11時に池島港集合なのだが、そのために長崎駅前8時28分のバスで、途中1回ターミナルで乗り換えて、神ノ浦港まで行く。そこから池島行きのフェリーに乗って約30分ということで、片道約2時間半かかる。
この長崎駅からのバスコースでツアーに参加したのは、私ともう一組のご夫婦だけで、池島港で集まったメンバーはあと10人ばかりいたが、自家用車が主だったではないかと思う。バイク乗りと違うルートの船便の人がひとりずついた。
炭鉱体験見学
炭鉱体験見学は約2時間。まず、建物で受付をして、説明とビデオ上映、簡単に各自昼食、装備(ヘルメットとヘッドライト)装着をする。土日だと午前コースで、炭鉱弁当というのを事前注文できるらしいが、平日はない。
それからトロッコで坑内に入り、要所要所で機器の説明をしてくれる。坑内温度は12度。冬は暖かく、夏は涼しい。入れるのは、坑内の近い入口だけだが、池島炭鉱は島にあるのではなく、海底に広がっている。海の下650mまで掘っているらしい。
このとき、見学者をとっかえひっかえ指名して、採炭機ドラムカッターのスイッチを入れたり、穿孔機を持たせて操作したり、非常時のエアーマントを装着したりといったことを順番にさわらせてくれる。実際使っていたものが、けっこうそのまま残っているし、動く。昭和から平成の炭鉱なので、電話や無線や電動機器、緊急対応など、近代的だ。説明してくれるガイドさんもご年配だから実際扱っていた人なんだろうなあと思う。
島内散策
坑内の体験見学のあと、少し休憩して、13時30分から15時30分くらいで、炭鉱関係者であり、今も住民でもあるガイドさんについて、島内をめぐった。ガイドさんが言うには港近辺で50人ほど住んでいるらしい。ガイドさんはちょっと離れたお風呂についている団地に住んでいる。

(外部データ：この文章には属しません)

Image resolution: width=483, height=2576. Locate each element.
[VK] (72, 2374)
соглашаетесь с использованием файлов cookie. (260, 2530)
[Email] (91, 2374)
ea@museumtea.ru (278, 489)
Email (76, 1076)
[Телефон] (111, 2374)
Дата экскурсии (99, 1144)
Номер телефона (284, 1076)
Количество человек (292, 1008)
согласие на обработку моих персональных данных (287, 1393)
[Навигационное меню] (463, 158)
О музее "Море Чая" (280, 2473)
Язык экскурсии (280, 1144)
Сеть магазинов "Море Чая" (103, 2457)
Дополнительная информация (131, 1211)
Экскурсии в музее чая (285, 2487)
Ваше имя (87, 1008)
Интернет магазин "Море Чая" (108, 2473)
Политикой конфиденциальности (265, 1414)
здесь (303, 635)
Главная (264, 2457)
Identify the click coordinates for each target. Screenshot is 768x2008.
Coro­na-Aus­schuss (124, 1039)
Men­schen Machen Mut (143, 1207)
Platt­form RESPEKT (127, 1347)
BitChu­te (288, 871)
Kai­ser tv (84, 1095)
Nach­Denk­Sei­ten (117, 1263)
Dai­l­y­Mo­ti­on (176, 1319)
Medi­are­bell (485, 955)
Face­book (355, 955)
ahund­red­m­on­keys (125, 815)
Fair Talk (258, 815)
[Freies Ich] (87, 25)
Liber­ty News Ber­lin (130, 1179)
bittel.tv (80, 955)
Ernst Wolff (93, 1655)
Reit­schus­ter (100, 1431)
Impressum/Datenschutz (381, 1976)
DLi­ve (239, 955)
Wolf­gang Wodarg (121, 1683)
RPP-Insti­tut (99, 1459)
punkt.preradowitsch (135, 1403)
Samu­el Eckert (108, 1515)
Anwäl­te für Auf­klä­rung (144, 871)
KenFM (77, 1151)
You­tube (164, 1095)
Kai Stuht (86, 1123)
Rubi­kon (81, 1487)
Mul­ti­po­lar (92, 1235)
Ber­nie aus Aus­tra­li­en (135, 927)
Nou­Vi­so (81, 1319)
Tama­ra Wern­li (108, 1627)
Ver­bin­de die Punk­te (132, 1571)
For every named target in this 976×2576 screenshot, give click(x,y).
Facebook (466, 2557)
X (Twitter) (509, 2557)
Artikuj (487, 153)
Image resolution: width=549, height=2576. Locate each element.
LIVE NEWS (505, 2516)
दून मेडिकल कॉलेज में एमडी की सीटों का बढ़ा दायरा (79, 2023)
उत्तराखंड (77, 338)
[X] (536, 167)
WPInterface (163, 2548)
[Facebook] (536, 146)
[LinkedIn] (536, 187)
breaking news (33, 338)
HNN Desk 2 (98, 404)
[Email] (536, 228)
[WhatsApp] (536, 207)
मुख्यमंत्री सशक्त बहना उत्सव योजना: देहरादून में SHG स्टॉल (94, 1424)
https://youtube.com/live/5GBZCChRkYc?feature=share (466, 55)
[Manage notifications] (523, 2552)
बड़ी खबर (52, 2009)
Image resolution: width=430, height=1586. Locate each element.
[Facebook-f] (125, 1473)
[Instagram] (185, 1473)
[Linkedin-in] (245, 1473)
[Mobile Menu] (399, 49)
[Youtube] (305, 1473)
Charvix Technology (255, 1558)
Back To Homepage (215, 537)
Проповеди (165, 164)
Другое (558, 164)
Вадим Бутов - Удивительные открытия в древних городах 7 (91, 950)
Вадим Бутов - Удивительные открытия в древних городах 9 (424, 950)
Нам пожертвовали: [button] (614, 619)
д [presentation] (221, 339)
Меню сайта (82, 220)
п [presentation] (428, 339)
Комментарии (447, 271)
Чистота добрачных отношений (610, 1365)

散策の行き帰りは、時間と距離を稼ぐため100円の島内バスを利用した。廃墟になった炭鉱住宅は、一部の部屋の中を見られるようにしていて、屋上に上がれる。その部屋の内部は、昭和40年代ぐらいの雰囲気で、私の覚えている子ども時代の田舎の実家より、当時の文明の利器があって、きれいだ。
8階建ての大きな団地もある。
お風呂屋さんだったところも窓から中を覗けたが、日本旅館の大浴場のようだった。
やっぱり軍艦島より現代っぽい。
小中学校もあったが、巨大な建物と広大な運動場に、今、児童生徒が3人在学とのこと。
現在、島内に多いのは、ネコ、イノシシ、人間、ヤギの順らしい。いちばん多いと言うネコには散策中あまり逢えず、1匹だけ見かけた。イノシシは人が多い時代にはいなかったのに、最近隣の島から泳いでくるらしい。ヤギは港近くに数頭草を食んでいた。あれは、飼いヤギ?
建物の一部は蔦などに覆われ、自然に還ろうとしている。しかし、まだ外見、人が住めそうな団地に人の気配がせず、荒涼としているのは、人類が滅んだ終末世界を彷彿させる。軍艦島のような規制がないから、コスプレヤーが時々撮影にくるらしい。昭和40年代にはこの島に7000人ほどの人がいたらしいので、その賑やかな様子をはっきりと覚えている住民にとっては、この急激な変貌にはなんとも言えない切ない思いがあるのではないだろうか。
帰り道
散策オプションは、池島港発15時47分の高速船にあわせて、港で解散となった。
そのあと、神ノ浦港から長崎駅のバスはターミナルでの乗り換えなしで82分、熟睡できた。
※この記事のウラをとるため、池島炭鉱体験のホームページを再確認したら、船便の変更があり、4月以降この島内散策のオプション付きコースがしばらくお休みらしい。残念。